A story a day, keeps the dreams afloat

‘Tell me a story, please,’ I pestered any adult around me and sort of button holed the person and forced him or her to share stories. And I was lucky too, coz my father despite his ‘I don’t know anything, I am only 10 std’ stance, is a smart performer with several one-liners and theatrical tricks up his sleeve. Several of my relatives, elders, uncles and aunts had to cough up stories real or imaginary at my persistence or just to get rid of me and they did it with elan, sometimes while grazing the cow, or while out on a walk or just lying down waiting for the sleep to set in.

More than anything that I learnt during my graduation at the famed Govt. Victoria College, Palakkad, what I remember the most is Dr. Vijayan Nair’s elaborate descriptions of his travels in Italy, the gondolas, the piazza and of course the story of how a young impressionable Mary Godwin, eloped with PB Shelley to become Mary Shelley and later, the author of ‘Frankenstein’.

In the classrooms,as a teacher myself, I never lose a chance to tell a story, having learnt a trick or two from the experience of listening to Dakshayani Teacher’s, ‘ Do you know this story? followed by animated narrations from the Mahabharatha or the Ramayana or any other literary text’. That is where, we , the blessed students at LSN Convent, Ottapalam, listened enamoured of how women were supposed to be or how the princes wooed the beauties of yesteryears and travelled to many lands of fantastical imagination.

Those were times when stories seemed to fill my world from books and from the narrations and somehow it seemed that everyone was a ‘walking talking story machine’, if only you sat down to listen to them, giving more food for fantasy to my already ‘very wandering mind.’

Yet, in these days when I struggle to write and batter my brain with the process of ‘phd-iation’, I am regularly asked to set aside time in an authoritative tone, ‘ you better make time for me ok, girl! Once I go back, what will you do!’ followed by a smirk and an eye roll.

And that does it. i forget work and we create the ambience to sit down and watch movies curated by her highness, who is very well versed about movies as she is about restaurants.

Nothing is more swee than this experience of sharing a movie time with my girl, every day, day in and day out And she never tires of showing to those in her circle, the movies of her choice.

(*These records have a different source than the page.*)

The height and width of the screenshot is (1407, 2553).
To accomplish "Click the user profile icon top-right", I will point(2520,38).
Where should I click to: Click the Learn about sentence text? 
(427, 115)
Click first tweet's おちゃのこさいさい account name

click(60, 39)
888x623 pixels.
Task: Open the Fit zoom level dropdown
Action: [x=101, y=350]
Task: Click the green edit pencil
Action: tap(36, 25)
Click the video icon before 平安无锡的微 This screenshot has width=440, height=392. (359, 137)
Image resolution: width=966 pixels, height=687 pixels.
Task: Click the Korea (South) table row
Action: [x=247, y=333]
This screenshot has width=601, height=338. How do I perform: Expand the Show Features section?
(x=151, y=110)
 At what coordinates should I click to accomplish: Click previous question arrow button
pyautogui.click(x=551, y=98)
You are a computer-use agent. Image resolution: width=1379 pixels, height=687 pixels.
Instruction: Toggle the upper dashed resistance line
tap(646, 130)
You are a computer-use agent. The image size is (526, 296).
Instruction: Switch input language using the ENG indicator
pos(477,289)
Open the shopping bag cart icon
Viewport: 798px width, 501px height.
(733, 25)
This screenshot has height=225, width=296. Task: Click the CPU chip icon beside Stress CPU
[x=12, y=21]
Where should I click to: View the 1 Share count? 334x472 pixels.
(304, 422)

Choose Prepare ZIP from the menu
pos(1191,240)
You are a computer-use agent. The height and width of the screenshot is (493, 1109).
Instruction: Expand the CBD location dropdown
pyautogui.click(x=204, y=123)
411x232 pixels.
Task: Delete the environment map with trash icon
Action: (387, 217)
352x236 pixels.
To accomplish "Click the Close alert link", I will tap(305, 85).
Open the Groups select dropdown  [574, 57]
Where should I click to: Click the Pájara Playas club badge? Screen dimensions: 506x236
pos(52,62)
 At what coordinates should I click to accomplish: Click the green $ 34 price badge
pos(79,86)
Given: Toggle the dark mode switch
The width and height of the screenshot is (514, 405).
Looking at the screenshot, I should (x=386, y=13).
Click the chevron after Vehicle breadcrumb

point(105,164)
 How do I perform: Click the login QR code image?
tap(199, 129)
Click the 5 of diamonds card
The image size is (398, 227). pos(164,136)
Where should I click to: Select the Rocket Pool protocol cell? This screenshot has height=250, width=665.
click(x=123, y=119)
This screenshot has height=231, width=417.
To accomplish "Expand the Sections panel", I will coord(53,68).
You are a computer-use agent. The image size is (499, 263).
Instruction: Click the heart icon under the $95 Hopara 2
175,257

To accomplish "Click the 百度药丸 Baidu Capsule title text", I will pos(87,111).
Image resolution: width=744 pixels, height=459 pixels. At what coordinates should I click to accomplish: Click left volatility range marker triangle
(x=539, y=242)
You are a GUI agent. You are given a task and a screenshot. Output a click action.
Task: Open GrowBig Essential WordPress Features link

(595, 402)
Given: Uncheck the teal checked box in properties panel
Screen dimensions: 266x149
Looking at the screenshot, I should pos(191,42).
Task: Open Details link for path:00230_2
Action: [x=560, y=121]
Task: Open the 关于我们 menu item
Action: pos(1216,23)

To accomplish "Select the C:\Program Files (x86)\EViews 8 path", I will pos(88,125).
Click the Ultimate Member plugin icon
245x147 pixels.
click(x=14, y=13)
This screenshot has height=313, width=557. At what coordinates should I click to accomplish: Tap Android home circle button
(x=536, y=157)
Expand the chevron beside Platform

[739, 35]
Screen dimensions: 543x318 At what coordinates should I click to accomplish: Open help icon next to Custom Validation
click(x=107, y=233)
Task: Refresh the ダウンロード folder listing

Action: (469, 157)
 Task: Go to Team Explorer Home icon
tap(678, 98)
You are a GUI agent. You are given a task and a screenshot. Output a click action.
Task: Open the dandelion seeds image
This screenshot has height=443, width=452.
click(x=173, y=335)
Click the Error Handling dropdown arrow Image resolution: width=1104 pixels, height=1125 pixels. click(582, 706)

So we sit down for a good time and time flies, till I fret, ‘I also got to go to work!’.

Somehow I am reminded of my good friend at Victoria, Dhanya Ramachandran who was such a compulsive movie watcher that not a day was spent without watching atleast 2 movies with DVDs lent from the nearby shop.

And yes, my little girl must have watched ‘ Chathikkatha Chandu’ atleast 50 times and it only stopped when the shopkeeper who was well acquainted with her, shrugged rather helplessly, ‘ child, it is out of stock, we don’t have it anymore!’

The love for stories runs deep, I guess, and well, if no one said it before, let me say that ‘ a story a day, keeps the smiles intact and the dreams as well.

So, keep watching movies, reading and telling stories, keep the child alive in you, and your eyes will twinkle no matter what!